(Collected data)

* * * * * * * * *

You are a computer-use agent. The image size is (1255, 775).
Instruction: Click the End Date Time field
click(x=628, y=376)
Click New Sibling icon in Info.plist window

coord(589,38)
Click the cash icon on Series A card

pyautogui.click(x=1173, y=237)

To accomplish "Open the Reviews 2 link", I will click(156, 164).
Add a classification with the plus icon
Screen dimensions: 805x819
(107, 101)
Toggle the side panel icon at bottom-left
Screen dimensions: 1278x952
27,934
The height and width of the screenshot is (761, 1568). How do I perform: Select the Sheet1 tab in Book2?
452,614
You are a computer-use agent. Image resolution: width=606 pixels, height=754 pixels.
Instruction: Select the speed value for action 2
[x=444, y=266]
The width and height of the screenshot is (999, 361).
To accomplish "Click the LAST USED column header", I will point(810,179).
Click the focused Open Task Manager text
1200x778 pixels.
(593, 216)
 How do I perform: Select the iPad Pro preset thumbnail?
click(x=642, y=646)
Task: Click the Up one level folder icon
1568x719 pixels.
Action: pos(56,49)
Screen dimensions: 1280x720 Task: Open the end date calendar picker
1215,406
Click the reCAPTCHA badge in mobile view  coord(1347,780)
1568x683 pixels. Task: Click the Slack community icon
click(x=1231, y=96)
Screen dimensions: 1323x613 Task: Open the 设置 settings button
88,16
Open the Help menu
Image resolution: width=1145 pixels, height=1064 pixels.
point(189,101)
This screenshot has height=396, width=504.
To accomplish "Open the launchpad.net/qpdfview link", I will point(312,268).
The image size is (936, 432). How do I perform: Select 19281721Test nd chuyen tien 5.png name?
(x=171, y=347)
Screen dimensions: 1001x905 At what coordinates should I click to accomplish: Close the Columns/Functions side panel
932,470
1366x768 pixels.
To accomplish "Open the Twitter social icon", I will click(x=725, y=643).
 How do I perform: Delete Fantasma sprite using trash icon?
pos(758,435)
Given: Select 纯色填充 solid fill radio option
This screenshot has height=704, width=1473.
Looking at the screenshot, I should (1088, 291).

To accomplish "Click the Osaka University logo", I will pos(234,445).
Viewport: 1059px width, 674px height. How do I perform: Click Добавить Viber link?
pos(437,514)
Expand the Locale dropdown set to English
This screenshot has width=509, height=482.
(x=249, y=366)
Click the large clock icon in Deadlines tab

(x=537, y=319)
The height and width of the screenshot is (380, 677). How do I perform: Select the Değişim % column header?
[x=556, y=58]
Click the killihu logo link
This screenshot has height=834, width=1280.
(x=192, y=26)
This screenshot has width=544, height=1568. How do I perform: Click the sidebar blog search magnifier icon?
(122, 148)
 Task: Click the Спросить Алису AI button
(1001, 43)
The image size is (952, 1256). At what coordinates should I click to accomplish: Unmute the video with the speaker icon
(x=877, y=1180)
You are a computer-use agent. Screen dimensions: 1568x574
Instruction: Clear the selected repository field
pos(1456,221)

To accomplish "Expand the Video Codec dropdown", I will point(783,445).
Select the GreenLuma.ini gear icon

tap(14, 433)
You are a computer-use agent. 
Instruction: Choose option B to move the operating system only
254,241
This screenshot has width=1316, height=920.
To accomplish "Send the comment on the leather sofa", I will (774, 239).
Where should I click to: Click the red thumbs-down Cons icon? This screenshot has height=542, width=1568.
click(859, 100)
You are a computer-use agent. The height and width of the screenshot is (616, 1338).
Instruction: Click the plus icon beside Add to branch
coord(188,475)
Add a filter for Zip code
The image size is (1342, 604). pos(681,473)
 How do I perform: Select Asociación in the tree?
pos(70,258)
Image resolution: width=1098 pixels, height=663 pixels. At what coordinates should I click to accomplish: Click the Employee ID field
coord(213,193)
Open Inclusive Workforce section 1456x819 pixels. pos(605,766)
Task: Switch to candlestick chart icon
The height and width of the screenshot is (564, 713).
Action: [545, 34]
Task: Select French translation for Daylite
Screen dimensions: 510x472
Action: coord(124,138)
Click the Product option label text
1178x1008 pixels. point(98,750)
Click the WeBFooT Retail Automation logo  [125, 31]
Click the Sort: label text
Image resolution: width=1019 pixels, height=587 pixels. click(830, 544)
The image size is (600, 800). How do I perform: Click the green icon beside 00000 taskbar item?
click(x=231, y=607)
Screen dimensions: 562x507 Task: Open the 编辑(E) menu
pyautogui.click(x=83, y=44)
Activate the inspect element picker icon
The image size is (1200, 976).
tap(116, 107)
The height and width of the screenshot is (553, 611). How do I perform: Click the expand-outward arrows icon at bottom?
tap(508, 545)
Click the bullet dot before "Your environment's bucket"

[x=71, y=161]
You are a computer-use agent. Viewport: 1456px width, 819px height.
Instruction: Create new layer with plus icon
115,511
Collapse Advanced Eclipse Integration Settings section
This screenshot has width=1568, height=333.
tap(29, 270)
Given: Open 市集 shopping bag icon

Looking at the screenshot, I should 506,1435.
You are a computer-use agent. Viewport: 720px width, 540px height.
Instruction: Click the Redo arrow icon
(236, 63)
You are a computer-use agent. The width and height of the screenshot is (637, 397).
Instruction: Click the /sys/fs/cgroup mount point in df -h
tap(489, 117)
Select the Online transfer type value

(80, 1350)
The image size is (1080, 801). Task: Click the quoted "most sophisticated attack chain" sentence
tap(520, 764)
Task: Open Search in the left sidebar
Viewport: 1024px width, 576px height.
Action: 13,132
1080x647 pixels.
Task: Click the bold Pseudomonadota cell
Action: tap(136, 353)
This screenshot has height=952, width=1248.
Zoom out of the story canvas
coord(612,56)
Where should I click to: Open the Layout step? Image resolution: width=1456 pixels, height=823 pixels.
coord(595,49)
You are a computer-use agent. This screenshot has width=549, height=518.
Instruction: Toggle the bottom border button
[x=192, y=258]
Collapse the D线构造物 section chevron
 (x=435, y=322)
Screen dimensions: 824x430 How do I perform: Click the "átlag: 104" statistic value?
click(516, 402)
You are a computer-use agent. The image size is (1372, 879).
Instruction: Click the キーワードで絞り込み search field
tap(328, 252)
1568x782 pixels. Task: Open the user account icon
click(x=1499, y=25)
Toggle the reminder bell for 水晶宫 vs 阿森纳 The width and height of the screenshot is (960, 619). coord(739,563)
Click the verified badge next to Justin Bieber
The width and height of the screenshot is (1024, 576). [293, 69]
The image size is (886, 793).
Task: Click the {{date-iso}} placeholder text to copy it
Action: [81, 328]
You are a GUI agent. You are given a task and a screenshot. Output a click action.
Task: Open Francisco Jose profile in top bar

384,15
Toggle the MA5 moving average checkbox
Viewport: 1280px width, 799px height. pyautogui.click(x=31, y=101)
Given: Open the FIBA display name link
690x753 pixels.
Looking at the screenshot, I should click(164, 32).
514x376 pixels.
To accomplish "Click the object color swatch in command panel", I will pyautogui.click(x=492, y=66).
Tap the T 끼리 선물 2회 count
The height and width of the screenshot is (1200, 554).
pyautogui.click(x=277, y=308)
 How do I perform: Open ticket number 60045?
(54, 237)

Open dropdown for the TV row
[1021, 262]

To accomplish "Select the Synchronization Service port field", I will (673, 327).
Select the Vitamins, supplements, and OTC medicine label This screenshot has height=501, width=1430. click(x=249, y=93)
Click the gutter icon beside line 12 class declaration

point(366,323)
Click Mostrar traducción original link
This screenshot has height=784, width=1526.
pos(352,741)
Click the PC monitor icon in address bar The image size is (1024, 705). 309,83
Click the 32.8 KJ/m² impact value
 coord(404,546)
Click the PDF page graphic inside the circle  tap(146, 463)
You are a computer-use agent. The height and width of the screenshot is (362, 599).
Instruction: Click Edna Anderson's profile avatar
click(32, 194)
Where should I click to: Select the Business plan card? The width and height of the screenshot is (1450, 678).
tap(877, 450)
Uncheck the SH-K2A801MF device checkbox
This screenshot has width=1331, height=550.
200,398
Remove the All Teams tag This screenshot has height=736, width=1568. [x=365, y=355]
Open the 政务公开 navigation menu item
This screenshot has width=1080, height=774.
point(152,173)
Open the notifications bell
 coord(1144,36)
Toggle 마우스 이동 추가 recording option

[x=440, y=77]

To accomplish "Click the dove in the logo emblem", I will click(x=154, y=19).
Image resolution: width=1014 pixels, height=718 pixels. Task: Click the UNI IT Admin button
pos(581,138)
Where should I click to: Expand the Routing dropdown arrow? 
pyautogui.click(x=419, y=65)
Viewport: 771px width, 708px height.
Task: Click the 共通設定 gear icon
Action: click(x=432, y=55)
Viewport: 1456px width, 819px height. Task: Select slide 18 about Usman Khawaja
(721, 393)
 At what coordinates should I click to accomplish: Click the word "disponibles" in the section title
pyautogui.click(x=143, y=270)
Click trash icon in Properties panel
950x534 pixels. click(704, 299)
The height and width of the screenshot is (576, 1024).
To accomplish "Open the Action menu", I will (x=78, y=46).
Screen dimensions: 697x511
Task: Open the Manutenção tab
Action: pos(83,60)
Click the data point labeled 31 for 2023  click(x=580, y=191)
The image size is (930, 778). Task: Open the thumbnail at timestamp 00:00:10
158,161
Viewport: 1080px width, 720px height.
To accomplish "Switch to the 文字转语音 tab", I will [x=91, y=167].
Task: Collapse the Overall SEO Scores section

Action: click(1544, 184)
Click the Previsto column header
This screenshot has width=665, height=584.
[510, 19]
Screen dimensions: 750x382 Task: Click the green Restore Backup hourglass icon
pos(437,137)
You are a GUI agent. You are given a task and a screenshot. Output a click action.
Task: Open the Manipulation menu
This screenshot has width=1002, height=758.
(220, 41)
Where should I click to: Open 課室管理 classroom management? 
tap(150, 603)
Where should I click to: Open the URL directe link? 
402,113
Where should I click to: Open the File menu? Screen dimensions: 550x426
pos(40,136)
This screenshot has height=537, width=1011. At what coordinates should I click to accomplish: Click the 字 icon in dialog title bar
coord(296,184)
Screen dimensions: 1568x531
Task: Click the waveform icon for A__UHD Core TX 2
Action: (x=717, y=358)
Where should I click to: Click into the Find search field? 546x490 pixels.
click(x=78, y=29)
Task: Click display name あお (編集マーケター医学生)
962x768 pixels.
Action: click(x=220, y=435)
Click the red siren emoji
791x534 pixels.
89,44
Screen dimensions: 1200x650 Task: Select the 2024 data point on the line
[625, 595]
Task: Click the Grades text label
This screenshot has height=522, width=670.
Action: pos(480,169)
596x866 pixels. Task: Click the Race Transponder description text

* * * * * * * * *

The task — Write out every line from the data above that includes "computer".

Output below —
You are a computer-use agent. The image size is (1255, 775).
You are a computer-use agent. Image resolution: width=606 pixels, height=754 pixels.
You are a computer-use agent. Screen dimensions: 1568x574
You are a computer-use agent. 
You are a computer-use agent. The height and width of the screenshot is (616, 1338).
You are a computer-use agent. Viewport: 1456px width, 819px height.
You are a computer-use agent. Viewport: 720px width, 540px height.
You are a computer-use agent. The width and height of the screenshot is (637, 397).
You are a computer-use agent. This screenshot has width=549, height=518.
You are a computer-use agent. The image size is (1372, 879).
You are a computer-use agent. The height and width of the screenshot is (362, 599).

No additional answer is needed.